:: What the task requires ::
Transcribe the stretch of entries below from the line with "Select Customization in" through the line with "the round knob", exactly and with both ends included; leave out all other lines.

:: Data records ::
- Opening Delimiter -

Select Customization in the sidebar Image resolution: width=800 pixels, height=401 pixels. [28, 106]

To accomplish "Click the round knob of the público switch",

- Closing Delimiter -
- Opening Delimiter -

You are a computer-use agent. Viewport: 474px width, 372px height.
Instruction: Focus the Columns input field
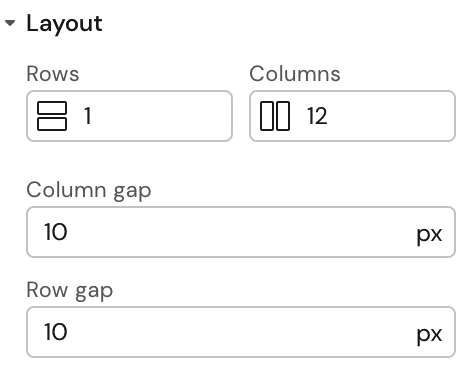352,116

- Closing Delimiter -
- Opening Delimiter -

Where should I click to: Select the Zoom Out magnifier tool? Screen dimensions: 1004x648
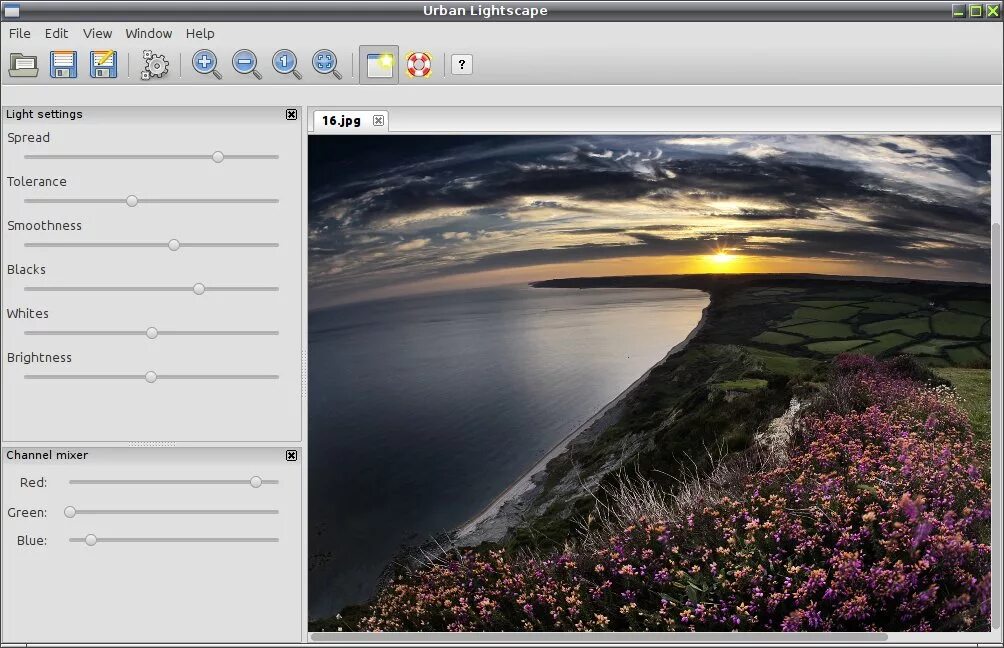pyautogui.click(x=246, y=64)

- Closing Delimiter -

:: Result ::
Select Customization in the sidebar Image resolution: width=800 pixels, height=401 pixels. [28, 106]

To accomplish "Click the round knob of the público switch",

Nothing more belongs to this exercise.